Neural networks In business
Definition of Neural network
The simplest definition of a neural network, more properly referred to as an ‘artificial’ neural network (ANN), is provided by the inventor of one of the first neuro computers, Dr. Robert Hecht-Nielsen. He defines a neural network as:“…a computing system made up of a number of simple, highly interconnected processing elements, which process information by their dynamic state response to external inputs.”
Although the mathematics involved with neural networking is not a trivial matter, a user can rather easily gain at least an operational understanding of their structure and function.
Historical background
Neural network simulations appear to be a recent development. However, this field was established before the advent of computers, and has survived at least one major setback and several eras.
The first artificial neuron was produced in 1943 by the neurophysiologist Warren McCulloch and the logician Walter Pits. But the technology available at that time did not allow them to do too much. Hebb (1949) developed the first learning rule (on the premise that if two neurons were active at the same time the strength between them should be increased) .

[Rows of pointing data]
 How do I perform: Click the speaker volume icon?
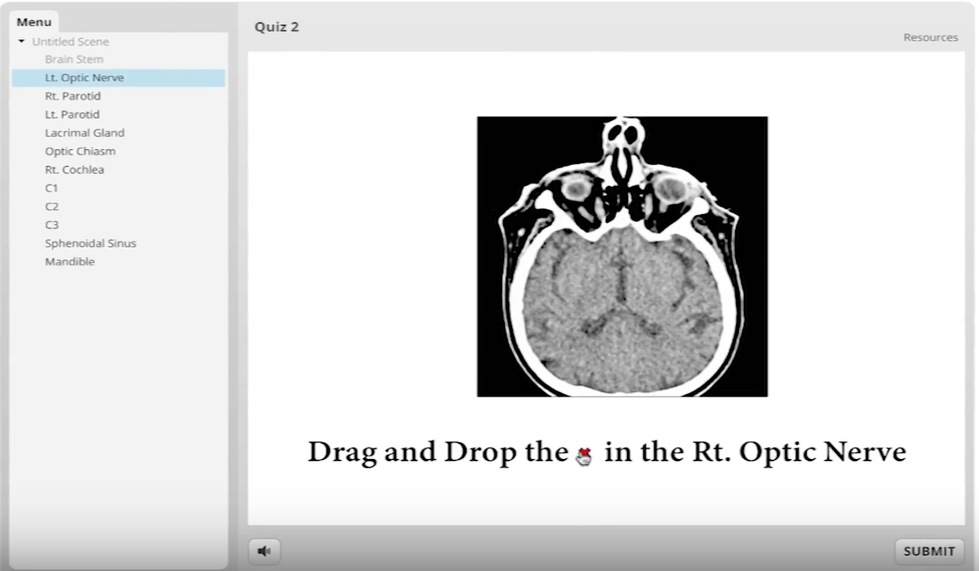point(264,551)
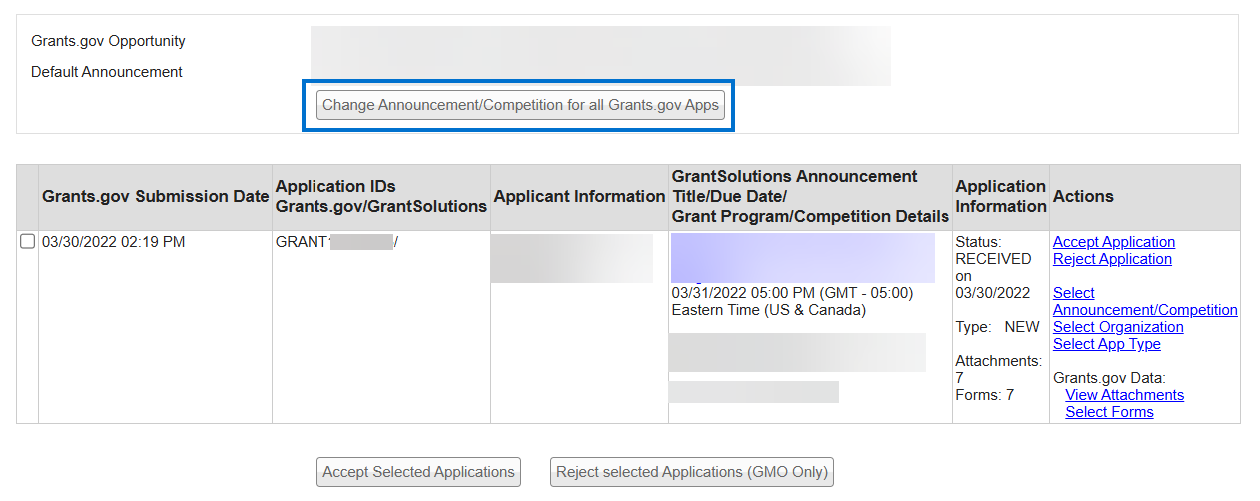Image resolution: width=1260 pixels, height=501 pixels.
Task: Open View Attachments under Grants.gov Data
Action: (x=1124, y=395)
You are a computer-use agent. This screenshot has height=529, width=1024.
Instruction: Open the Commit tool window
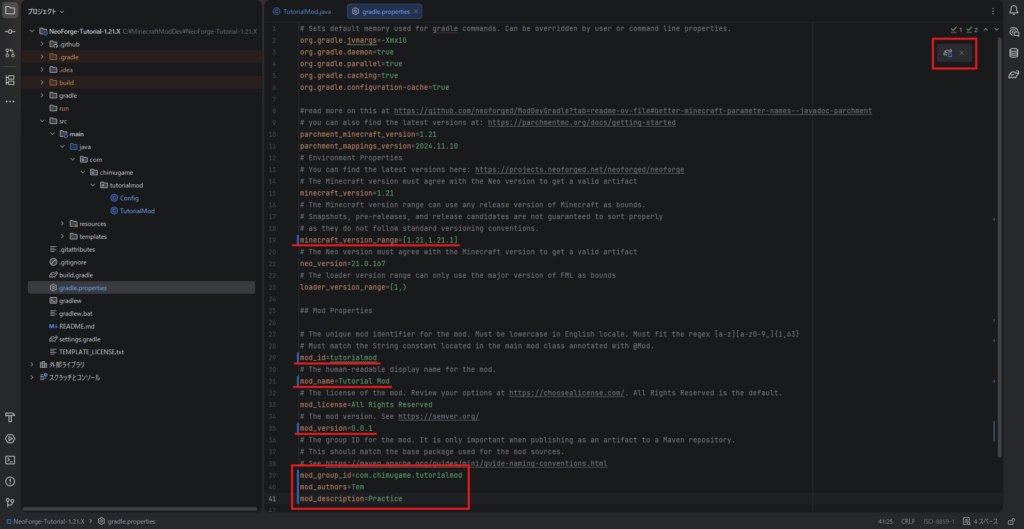[10, 32]
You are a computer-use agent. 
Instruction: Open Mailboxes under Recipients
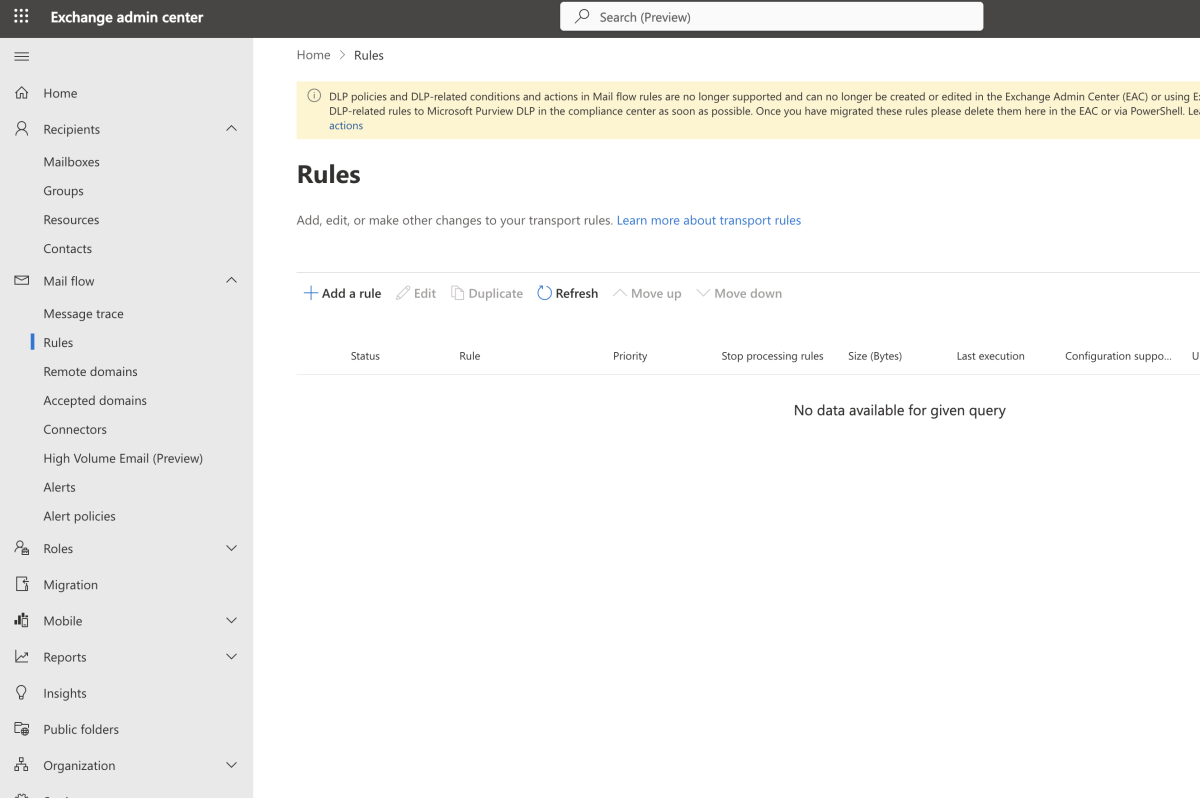click(71, 161)
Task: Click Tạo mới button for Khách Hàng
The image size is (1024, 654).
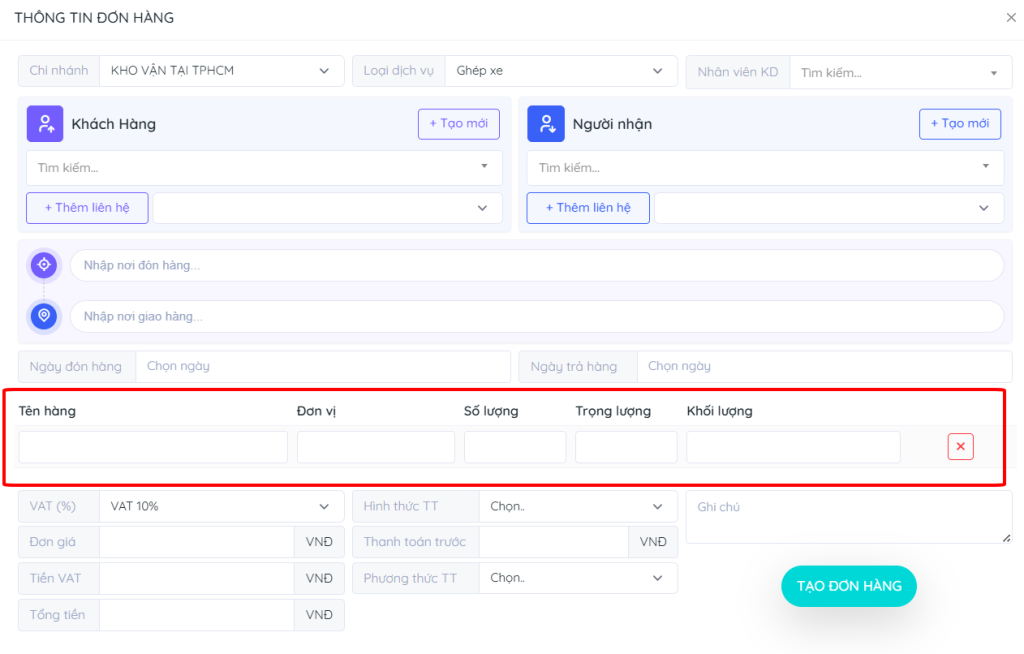Action: pos(458,124)
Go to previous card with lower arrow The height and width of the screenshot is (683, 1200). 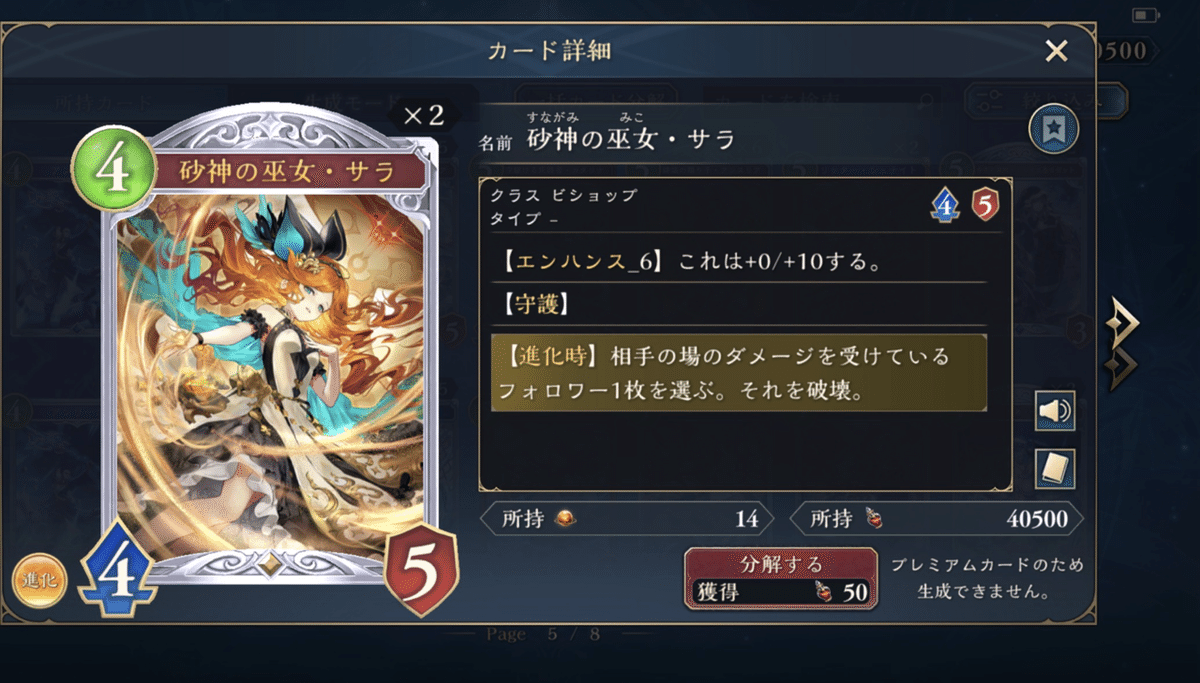(x=1123, y=367)
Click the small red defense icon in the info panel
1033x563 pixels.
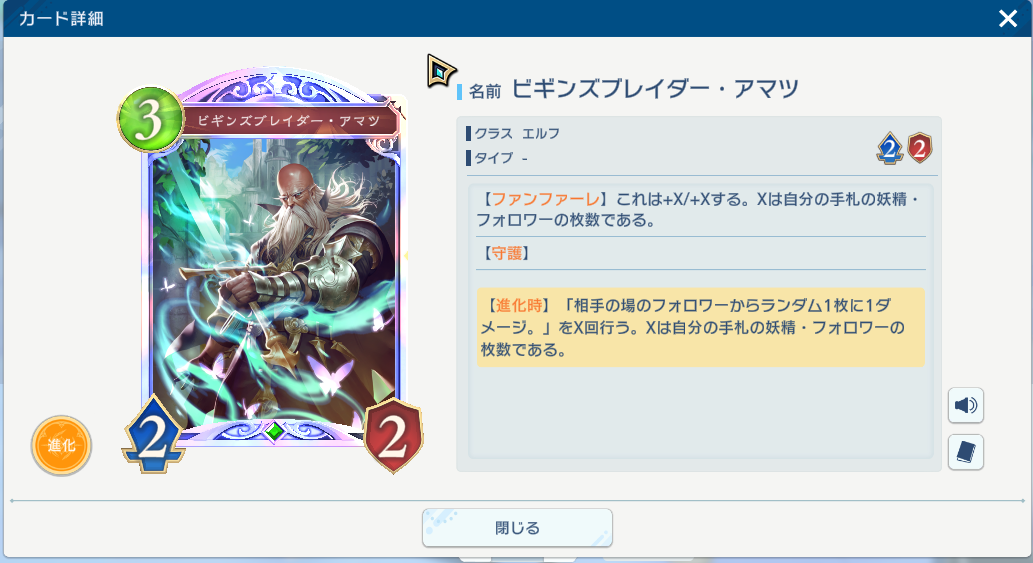[x=920, y=147]
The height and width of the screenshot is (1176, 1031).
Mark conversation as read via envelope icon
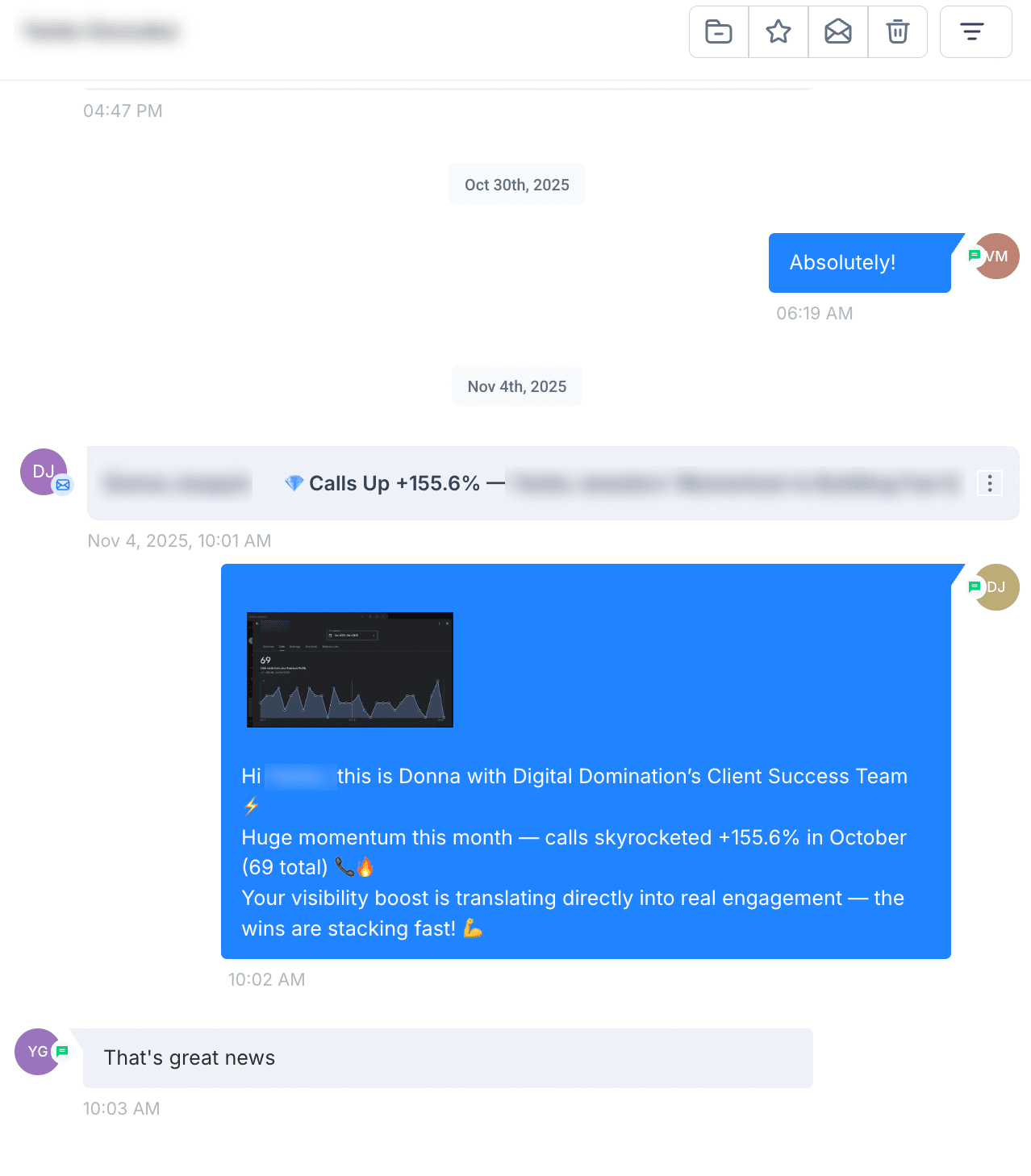point(838,32)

AIM A: According to the neural networks text, who produced the first artificial neuron, and in what year?
AIM B: Continue the text on neural networks in business, picking up after its final sentence.

TASK RESPONSE A: Warren McCulloch and Walter Pits produced it in 1943.

TASK RESPONSE B:
During the 50’s and 60’s many researchers worked on the perceptions amidst great excitement.1969 saw the death of neural network research for about 15 years Minsky & Papert. Only in the mid 80’s (Parker and LeCun) was interest revived (in fact Werbos discovered algorithm in 1974) Many of the principles can still be seen in neural networks of today.
Advantages of neural networks
A trained neural network can be thought of as an “expert” in the category of information it has been given to analyses. This expert can then be used to provide projections given new situations of interest and answer “what if” questions. Other advantages include:
1. Adaptive learning: An ability to learn how to do tasks based on the data given for training or initial experience.
2. Self-Organization: An ANN can create its own organization or representation of the information it receives during learning time.
3. Real Time Operation: ANN computations may be carried out in parallel, and special hardware devices are being designed and manufactured which take advantage of this capability.
Fault Tolerance via Redundant Information Coding: Partial destruction of a network leads to the corresponding degradation of performance. However, some network capabilities may be retained even with major network damage.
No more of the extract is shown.